··· Source material ···

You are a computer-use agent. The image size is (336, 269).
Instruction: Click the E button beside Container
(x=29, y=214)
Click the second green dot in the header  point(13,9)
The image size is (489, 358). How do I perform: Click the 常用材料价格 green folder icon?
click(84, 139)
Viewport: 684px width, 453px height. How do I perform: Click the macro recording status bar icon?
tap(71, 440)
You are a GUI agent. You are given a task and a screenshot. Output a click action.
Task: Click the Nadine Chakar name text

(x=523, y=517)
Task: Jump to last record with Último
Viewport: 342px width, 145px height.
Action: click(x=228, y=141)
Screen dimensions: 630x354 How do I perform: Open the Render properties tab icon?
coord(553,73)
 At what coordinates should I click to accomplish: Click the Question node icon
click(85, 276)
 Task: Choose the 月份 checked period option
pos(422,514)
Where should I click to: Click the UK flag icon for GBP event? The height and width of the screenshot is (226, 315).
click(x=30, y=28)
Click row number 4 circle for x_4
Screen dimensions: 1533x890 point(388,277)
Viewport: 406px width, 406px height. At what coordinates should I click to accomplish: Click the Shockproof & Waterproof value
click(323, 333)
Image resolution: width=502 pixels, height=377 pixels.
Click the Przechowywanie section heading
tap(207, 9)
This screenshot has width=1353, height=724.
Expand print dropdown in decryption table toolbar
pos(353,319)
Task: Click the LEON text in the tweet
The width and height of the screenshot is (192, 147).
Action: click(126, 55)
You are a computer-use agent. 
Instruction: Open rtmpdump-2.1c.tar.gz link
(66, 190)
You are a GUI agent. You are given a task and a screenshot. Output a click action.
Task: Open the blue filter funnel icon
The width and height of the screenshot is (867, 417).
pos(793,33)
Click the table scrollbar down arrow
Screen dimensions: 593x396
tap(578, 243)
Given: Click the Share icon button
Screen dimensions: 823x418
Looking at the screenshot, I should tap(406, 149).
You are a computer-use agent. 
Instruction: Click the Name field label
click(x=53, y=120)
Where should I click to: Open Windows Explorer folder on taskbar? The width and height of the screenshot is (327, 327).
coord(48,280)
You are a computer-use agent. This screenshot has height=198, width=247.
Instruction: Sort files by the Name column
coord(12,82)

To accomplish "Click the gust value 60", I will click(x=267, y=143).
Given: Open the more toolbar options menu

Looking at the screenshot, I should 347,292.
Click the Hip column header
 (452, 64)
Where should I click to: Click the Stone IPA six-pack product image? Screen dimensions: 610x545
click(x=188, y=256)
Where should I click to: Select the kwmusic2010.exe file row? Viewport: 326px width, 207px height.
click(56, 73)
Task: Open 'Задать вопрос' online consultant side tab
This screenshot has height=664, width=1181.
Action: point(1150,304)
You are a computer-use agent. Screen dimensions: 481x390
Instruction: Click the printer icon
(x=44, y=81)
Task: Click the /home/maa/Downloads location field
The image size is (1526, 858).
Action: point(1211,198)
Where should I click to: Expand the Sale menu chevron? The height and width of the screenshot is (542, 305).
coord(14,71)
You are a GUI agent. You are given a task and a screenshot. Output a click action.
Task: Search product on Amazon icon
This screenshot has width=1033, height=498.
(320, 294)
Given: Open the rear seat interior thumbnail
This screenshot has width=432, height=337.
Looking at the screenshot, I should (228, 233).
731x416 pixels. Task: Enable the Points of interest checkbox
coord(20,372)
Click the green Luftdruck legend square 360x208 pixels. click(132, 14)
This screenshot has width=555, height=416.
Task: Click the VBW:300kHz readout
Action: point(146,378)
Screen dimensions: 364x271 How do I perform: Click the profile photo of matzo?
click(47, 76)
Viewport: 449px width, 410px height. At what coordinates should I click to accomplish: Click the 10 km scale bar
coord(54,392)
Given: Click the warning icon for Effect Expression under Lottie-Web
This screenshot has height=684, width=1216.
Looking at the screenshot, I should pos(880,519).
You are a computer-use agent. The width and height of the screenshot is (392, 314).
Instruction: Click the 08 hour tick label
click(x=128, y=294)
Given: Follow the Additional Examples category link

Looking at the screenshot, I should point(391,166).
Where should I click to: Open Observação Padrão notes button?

···

Work out how many lines of the data include the word "computer", and write that number alone.

6